As berberine significantly blocked apoptosis and the expression levels of autophagy-associated proteins in hypoxic H9c2 cells, the association between autophagy and apoptosis was investigated using the autophagy inhibitor 3-MA and the autophagy inducer rapamycin. Hypoxia treatment markedly reduced H9c2 cell viability (Fig. 4A) and enhanced apoptosis (Fig. 4B) compared with the control. However, in the presence of 3-MA, cell viability was enhanced and apoptosis was reduced compared with the hypoxia group, whereas rapamycin treatment had the opposite effect (Fig. 4). In addition, similar results were observed in protein expression levels as measured by western blotting. Expression levels of the autophagy markers LC3-II and BNIP3, the pro-apoptosis proteins Bax and cleaved caspase-3 were significantly reduced by 3-MA treatment (P<0.01), whereas the anti-apoptosis protein Bcl-2 was significantly enhanced (P<0.01; Fig. 5), compared with the hypoxic group. However, rapamycin treatment significantly increased the expression levels of LC3-II, BNIP3 and Bax, and reduced Bcl-2 expression compared with the control group (P<0.01; Fig. 5). These results suggested that inhibition of autophagy reduced apoptosis and increased cell viability in hypoxic myocytes.

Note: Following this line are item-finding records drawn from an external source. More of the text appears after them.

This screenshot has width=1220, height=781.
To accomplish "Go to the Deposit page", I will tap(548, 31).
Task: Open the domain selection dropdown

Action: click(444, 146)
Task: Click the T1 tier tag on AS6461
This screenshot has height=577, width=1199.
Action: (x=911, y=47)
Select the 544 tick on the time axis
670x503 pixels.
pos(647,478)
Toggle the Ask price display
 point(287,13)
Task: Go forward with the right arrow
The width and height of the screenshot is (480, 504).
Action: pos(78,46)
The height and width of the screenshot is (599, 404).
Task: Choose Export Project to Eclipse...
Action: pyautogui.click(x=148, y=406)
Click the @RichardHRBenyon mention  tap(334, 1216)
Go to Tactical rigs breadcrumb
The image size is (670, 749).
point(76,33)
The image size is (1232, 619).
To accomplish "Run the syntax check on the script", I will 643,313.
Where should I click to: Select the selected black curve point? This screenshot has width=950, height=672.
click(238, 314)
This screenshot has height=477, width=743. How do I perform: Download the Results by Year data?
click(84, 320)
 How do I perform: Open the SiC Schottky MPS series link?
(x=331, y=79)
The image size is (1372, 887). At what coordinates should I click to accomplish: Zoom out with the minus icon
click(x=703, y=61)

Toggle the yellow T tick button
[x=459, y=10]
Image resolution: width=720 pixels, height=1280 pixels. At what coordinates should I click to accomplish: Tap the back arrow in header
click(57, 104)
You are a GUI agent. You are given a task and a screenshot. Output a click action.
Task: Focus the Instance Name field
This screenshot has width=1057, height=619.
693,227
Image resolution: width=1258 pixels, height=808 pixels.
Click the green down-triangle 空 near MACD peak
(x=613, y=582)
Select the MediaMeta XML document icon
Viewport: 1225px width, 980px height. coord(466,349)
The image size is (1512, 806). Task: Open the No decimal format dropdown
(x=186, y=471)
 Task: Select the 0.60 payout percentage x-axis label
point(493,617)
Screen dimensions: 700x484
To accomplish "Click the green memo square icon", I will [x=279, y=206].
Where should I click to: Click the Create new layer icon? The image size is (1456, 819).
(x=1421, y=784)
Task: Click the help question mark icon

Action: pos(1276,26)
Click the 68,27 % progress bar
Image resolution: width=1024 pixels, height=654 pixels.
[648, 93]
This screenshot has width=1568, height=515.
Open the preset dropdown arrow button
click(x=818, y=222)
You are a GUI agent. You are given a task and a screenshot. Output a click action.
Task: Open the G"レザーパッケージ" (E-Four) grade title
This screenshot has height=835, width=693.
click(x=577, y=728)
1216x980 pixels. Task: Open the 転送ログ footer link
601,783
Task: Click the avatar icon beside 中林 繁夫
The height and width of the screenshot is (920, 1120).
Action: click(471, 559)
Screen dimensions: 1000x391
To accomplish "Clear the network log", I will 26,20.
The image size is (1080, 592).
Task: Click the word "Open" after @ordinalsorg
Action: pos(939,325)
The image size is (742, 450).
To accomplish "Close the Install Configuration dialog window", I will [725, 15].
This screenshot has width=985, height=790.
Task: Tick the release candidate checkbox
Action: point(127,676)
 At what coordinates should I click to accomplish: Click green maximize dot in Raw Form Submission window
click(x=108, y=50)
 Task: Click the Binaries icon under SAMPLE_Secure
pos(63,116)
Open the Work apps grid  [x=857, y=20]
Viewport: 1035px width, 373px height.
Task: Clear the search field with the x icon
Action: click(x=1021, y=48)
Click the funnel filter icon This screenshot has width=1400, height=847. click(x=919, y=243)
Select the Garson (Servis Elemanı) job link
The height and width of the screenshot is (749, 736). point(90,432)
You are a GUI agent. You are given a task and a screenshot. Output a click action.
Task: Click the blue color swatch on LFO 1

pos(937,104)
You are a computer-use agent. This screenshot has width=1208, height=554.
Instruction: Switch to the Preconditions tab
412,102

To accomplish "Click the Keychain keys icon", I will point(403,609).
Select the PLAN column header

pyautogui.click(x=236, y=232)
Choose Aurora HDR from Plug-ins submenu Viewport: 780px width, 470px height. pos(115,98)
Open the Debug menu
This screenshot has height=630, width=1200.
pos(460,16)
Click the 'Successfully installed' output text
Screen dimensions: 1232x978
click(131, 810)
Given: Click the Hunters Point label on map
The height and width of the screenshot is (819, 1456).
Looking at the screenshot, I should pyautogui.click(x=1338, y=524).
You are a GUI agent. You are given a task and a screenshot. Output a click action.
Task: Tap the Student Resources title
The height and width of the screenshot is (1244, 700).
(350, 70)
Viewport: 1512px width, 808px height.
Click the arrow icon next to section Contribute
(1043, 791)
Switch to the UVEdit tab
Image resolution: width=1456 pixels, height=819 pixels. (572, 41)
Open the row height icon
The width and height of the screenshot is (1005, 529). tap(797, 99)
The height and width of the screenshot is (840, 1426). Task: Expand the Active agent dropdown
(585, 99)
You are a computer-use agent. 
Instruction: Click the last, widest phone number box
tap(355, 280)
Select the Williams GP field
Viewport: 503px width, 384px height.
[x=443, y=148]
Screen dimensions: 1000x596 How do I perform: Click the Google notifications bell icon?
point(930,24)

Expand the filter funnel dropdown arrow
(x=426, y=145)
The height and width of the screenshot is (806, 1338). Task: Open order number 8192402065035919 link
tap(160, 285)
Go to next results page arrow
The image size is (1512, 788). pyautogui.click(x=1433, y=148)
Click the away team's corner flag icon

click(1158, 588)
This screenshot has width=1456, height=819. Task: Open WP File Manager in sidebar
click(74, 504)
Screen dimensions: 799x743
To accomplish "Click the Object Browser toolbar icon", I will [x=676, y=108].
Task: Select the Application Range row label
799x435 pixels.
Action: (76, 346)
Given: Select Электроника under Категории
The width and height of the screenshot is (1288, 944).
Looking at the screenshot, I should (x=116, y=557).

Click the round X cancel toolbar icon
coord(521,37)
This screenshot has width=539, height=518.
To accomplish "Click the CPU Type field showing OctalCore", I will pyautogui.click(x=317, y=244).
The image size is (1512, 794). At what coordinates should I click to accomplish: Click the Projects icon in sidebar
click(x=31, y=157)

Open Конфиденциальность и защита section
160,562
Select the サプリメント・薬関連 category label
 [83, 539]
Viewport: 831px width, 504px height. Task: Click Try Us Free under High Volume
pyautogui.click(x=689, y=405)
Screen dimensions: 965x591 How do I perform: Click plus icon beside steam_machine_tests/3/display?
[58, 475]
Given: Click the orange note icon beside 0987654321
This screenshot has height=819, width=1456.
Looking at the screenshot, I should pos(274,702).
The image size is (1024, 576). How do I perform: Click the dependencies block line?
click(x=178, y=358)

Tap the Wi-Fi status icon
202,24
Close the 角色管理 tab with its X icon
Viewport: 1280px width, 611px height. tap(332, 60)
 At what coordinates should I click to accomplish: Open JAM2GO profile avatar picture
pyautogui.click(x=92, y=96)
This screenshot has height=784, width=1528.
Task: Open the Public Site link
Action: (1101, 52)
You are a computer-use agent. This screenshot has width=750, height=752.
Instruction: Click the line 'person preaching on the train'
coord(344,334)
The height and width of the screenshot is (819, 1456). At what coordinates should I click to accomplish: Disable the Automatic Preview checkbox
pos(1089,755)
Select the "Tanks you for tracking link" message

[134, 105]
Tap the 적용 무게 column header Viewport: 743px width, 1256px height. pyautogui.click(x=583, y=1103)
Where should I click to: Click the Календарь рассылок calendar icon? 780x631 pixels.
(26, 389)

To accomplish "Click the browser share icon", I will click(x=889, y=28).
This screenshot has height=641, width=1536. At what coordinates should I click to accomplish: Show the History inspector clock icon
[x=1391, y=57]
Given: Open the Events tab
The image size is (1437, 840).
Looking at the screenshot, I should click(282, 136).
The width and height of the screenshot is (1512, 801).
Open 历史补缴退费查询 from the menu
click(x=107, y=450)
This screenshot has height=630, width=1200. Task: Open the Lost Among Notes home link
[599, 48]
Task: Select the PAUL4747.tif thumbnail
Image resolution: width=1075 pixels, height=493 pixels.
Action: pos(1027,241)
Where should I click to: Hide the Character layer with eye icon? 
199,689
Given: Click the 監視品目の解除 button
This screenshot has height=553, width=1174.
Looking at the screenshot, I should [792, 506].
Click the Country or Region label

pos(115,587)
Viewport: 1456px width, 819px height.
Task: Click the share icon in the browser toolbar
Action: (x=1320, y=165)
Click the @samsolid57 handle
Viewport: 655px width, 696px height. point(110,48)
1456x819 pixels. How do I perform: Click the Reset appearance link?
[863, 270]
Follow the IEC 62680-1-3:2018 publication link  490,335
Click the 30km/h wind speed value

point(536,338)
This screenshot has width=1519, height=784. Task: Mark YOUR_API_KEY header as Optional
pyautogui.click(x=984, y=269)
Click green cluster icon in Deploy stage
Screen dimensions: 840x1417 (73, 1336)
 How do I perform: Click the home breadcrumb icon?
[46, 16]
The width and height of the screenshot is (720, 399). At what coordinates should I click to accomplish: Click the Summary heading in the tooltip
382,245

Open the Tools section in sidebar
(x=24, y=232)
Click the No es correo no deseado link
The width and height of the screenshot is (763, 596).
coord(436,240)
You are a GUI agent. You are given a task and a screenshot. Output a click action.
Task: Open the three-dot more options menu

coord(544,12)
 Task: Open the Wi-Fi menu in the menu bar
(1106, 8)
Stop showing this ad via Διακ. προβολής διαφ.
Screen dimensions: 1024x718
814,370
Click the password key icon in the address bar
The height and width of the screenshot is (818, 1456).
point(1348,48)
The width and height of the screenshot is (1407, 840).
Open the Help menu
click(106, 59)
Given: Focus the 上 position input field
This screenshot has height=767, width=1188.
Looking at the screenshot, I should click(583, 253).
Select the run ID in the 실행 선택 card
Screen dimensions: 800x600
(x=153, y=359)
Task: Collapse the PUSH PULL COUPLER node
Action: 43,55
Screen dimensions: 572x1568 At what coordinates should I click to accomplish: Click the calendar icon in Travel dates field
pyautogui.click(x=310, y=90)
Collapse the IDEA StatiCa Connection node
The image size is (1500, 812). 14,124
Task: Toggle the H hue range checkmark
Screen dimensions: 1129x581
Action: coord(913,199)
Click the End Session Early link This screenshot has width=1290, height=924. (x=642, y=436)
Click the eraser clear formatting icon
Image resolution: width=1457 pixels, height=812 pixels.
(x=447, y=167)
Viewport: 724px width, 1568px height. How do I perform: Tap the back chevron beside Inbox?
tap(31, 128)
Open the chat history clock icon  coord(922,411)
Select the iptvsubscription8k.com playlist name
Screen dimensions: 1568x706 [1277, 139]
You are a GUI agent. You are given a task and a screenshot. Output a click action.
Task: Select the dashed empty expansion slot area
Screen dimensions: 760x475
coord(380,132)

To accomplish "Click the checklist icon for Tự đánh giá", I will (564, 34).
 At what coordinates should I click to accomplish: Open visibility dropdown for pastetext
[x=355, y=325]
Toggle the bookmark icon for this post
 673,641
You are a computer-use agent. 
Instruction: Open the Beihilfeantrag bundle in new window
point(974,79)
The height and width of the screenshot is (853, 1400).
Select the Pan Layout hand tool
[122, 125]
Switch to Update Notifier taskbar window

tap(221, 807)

To confirm the effect of berberine on the inhibition of apoptosis, the specific AMPK inhibitor, Compound C, was utilized. Compound C treatment significantly reduced cellular apoptosis during hypoxia, compared with hypoxia treatment alone. The reduction in apoptosis by Compound C was comparable to that of berberine treatment or berberine and Compound C in combination, suggesting that AMPK activation may be involved in the regulation of apoptosis in hypoxic H9c2 cells, and the inhibitory effect of berberine on apoptosis may be associated with the inhibition of AMPK activation.